### Source data

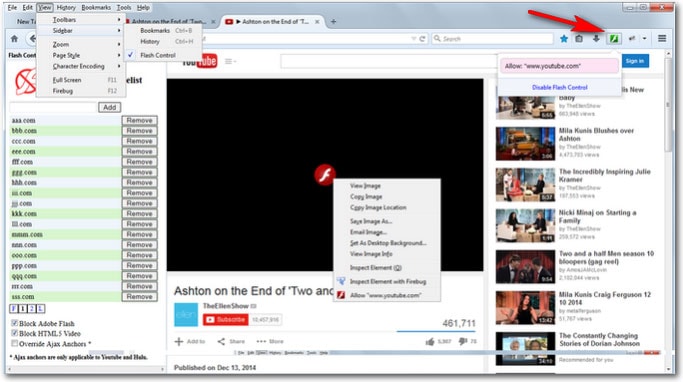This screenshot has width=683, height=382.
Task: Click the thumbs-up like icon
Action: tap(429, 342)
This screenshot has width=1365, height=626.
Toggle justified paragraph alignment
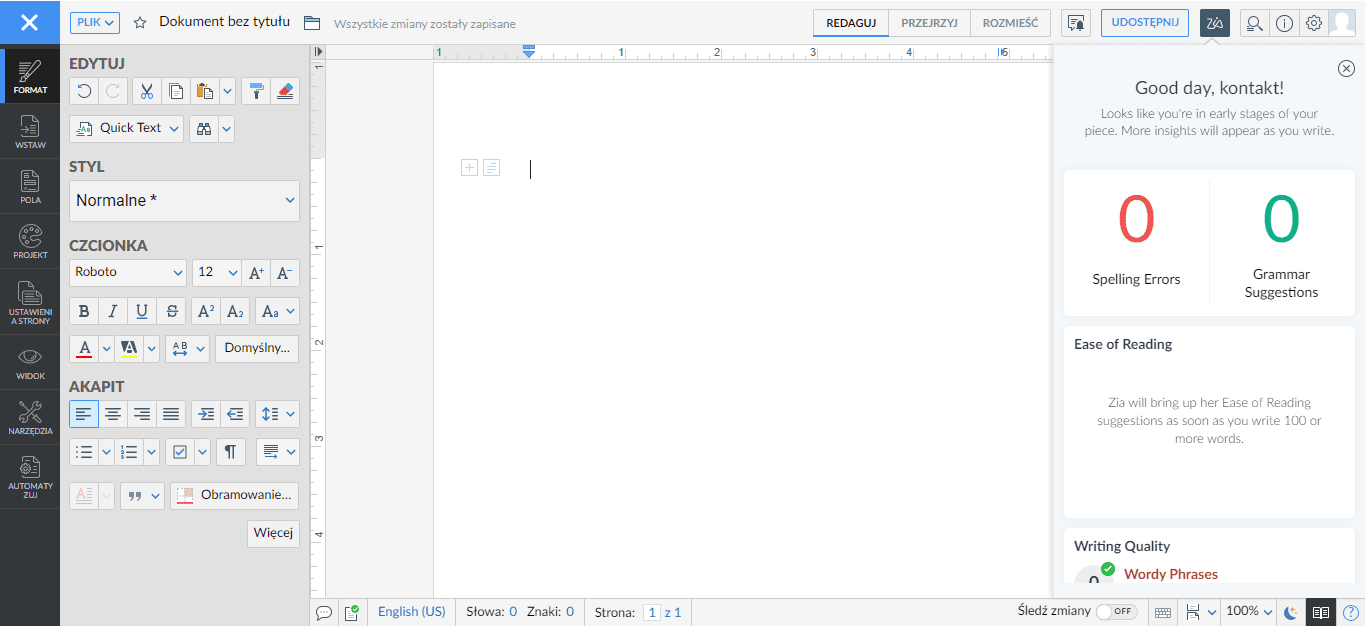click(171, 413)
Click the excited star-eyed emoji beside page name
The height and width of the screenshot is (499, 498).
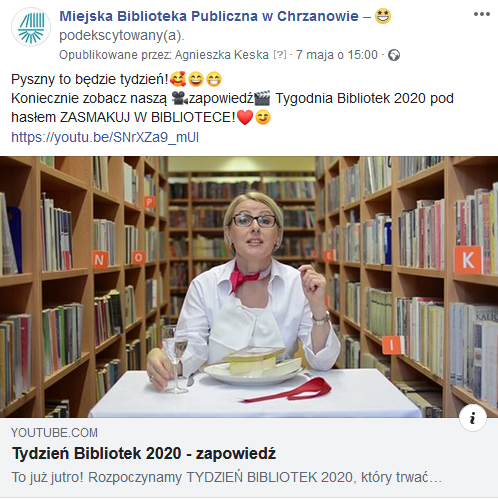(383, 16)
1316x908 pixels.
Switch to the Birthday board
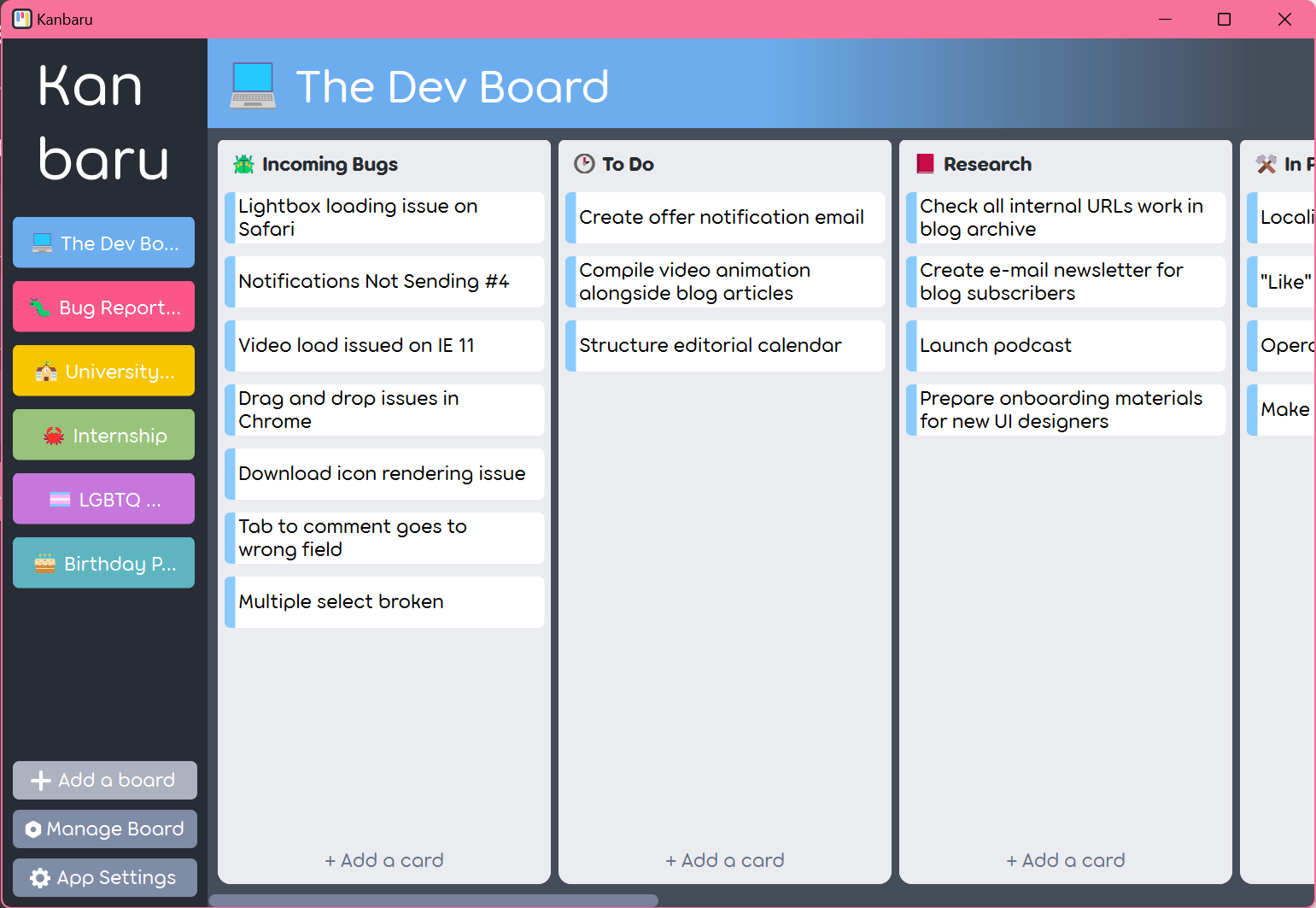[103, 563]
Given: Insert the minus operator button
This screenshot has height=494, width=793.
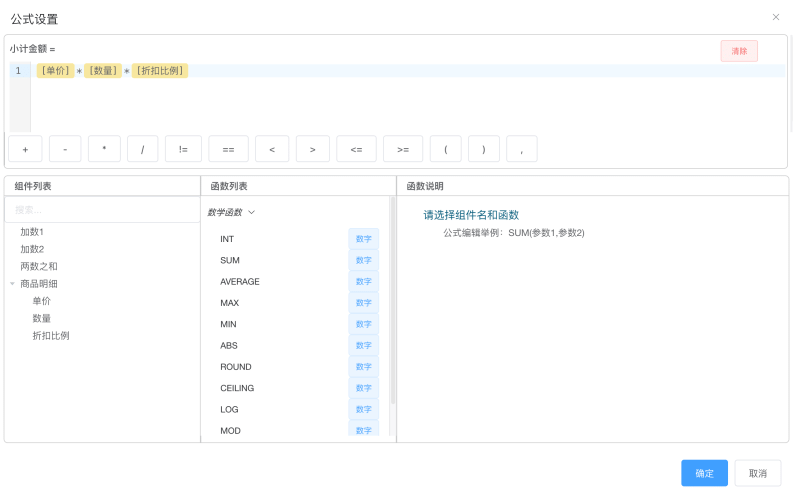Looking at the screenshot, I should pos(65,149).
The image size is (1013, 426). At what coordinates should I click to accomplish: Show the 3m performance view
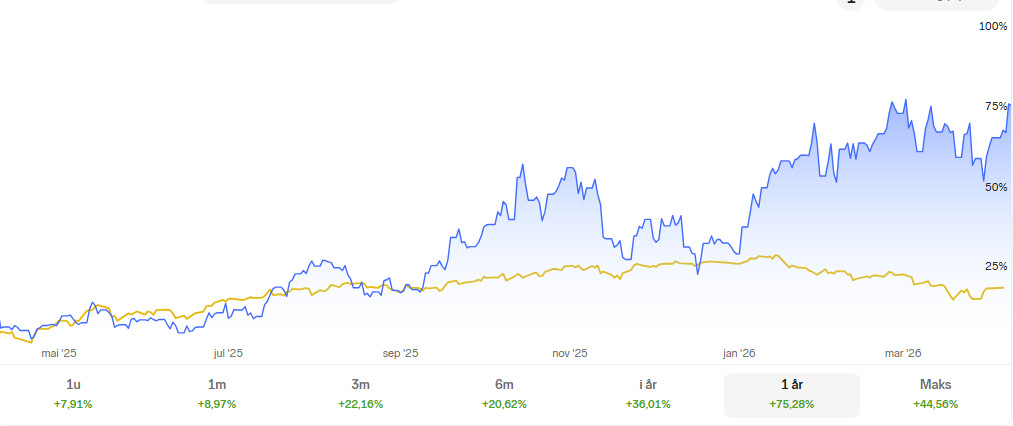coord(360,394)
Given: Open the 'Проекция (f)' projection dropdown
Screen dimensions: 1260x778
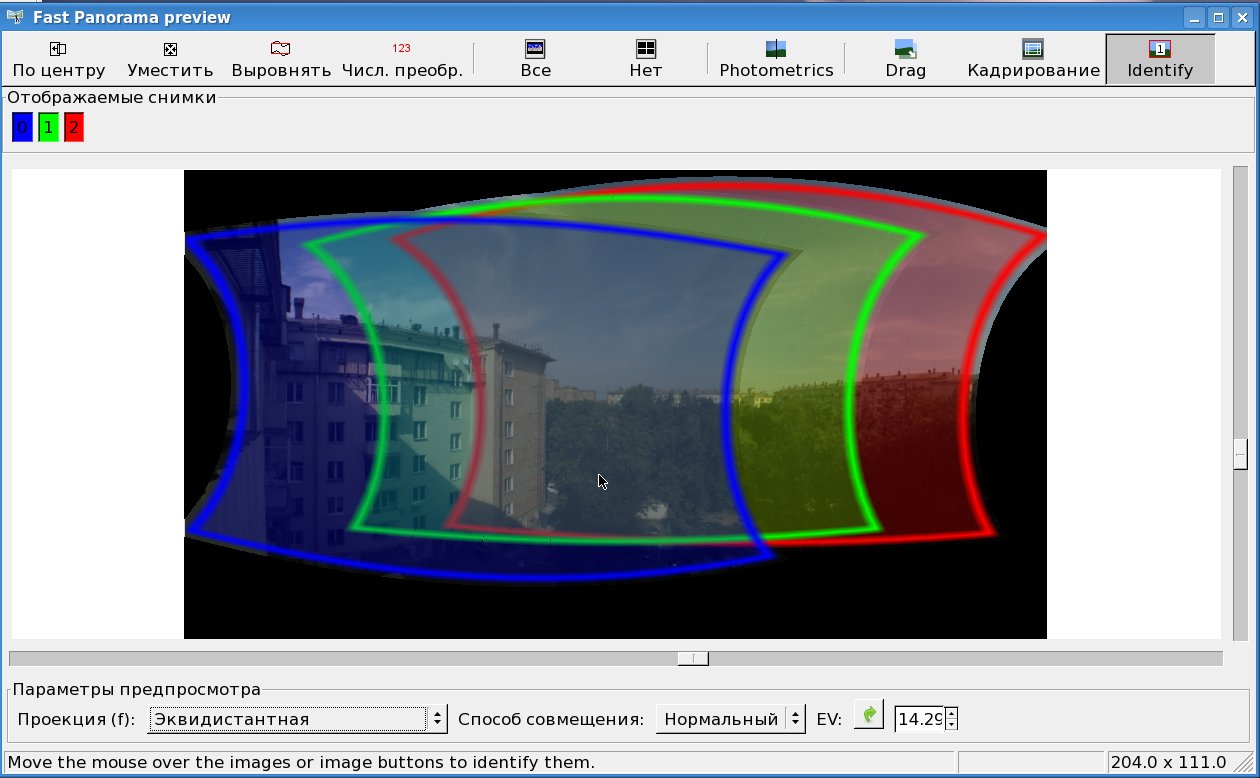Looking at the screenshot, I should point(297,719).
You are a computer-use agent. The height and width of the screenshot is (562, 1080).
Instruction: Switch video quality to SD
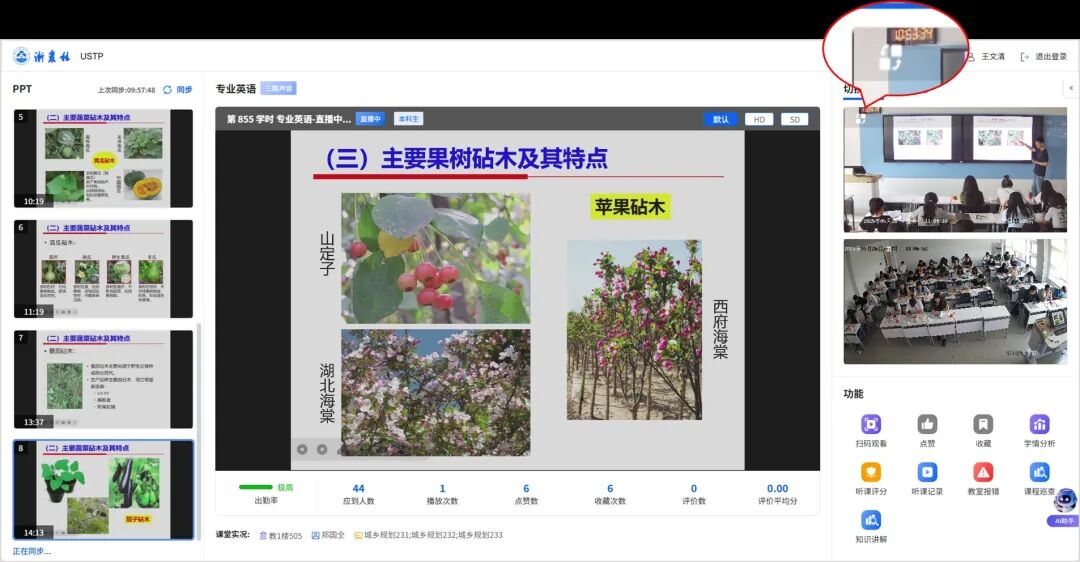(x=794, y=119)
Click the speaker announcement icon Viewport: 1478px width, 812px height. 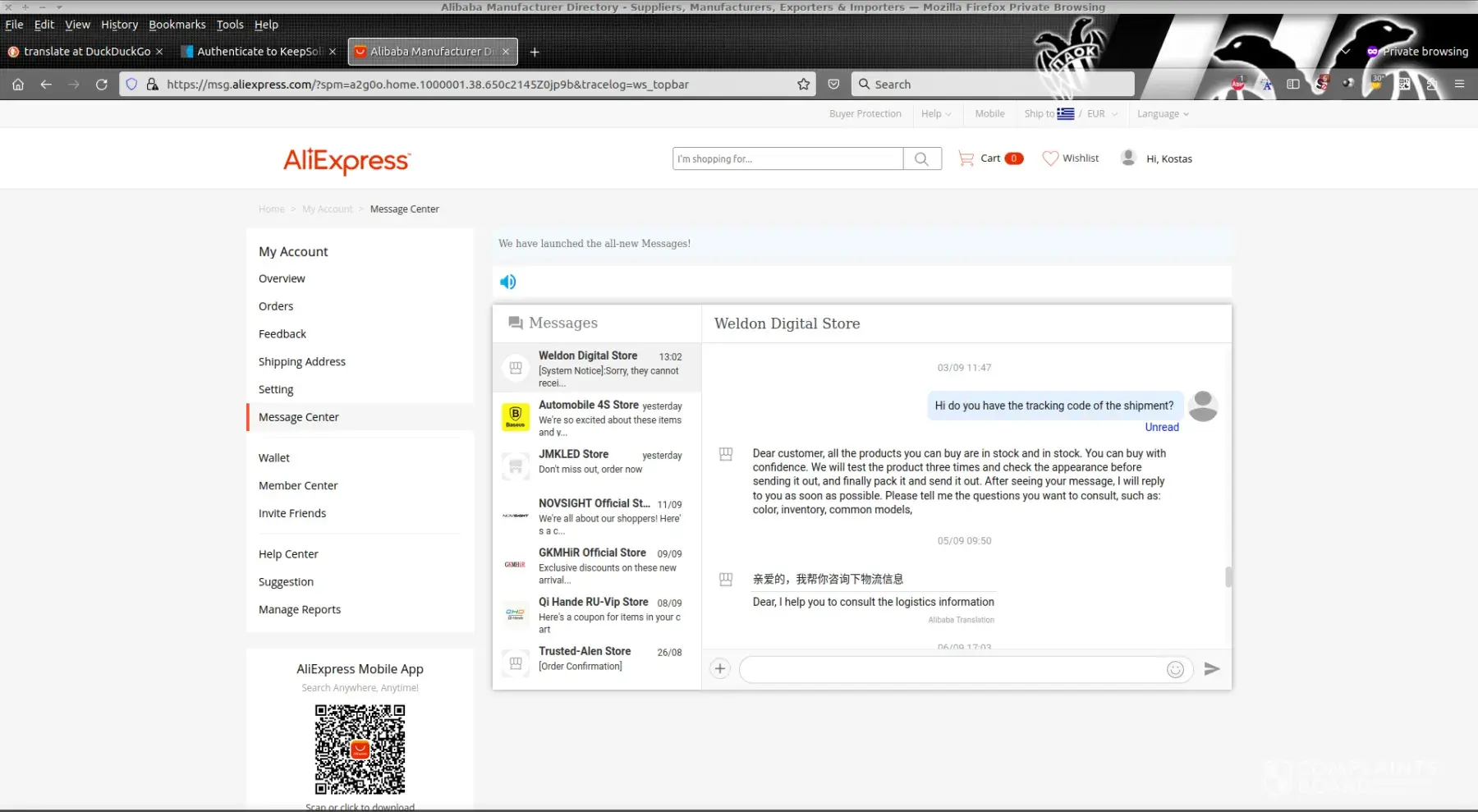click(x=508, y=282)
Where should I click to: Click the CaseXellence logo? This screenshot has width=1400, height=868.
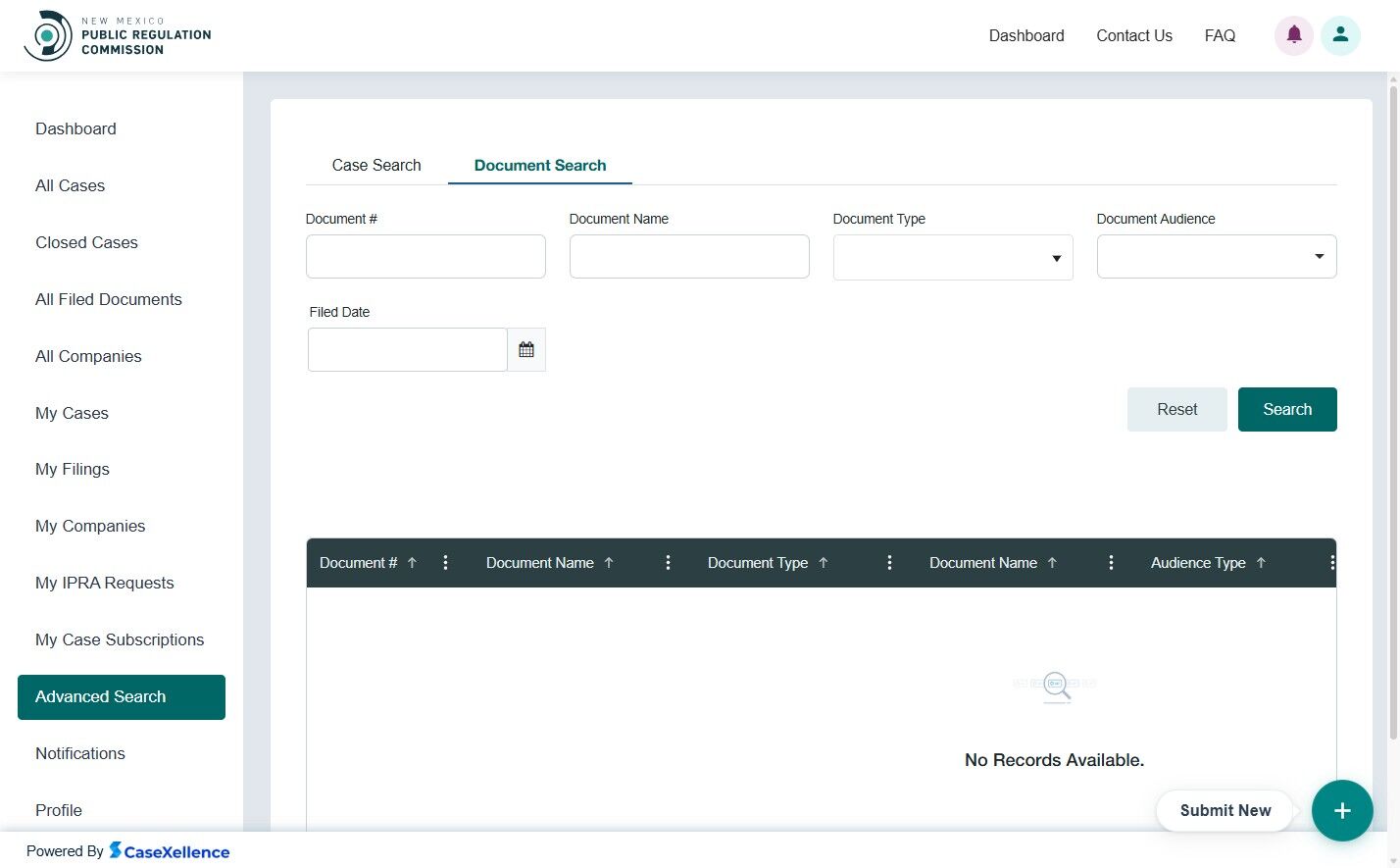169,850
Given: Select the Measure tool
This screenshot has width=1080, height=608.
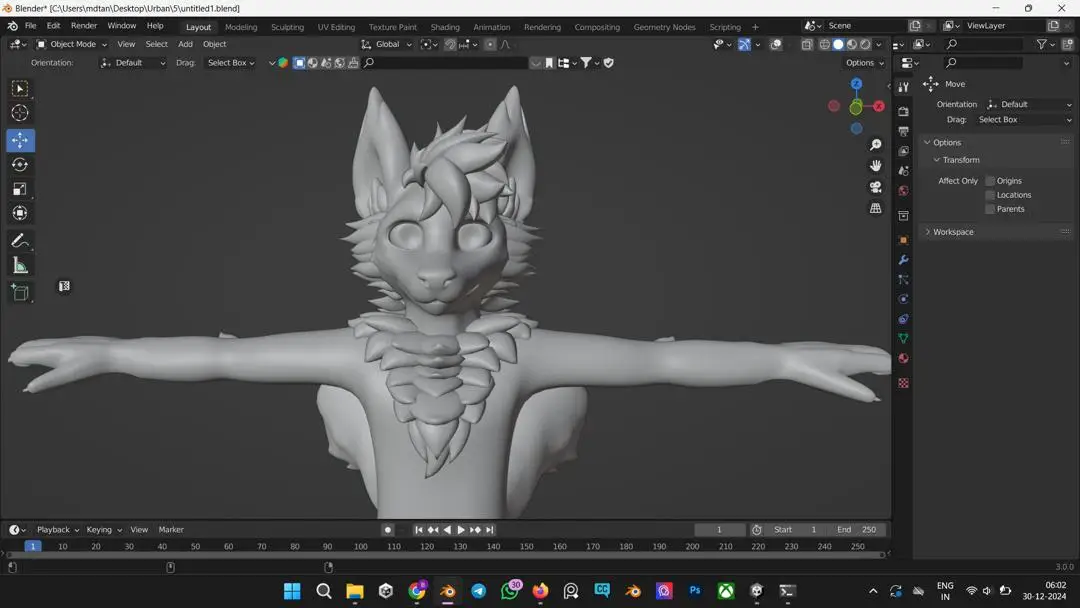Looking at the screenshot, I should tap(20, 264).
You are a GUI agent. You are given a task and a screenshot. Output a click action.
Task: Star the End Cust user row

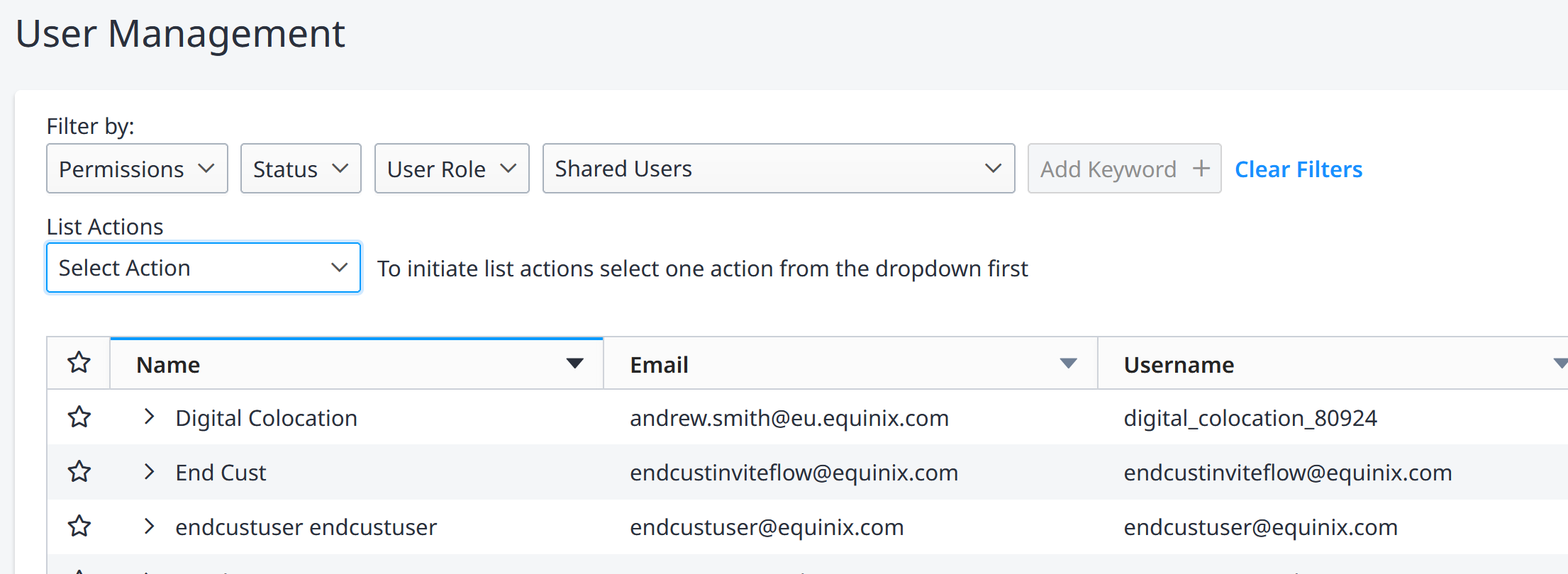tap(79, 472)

######

**What you have to do**
List the lines of the records where "agent" occurs.

**Exercise answer**
You are a computer-use agent. The height and width of the screenshot is (562, 1080).
You are a GUI agent. You are given a task and a screenshot. Output a click action.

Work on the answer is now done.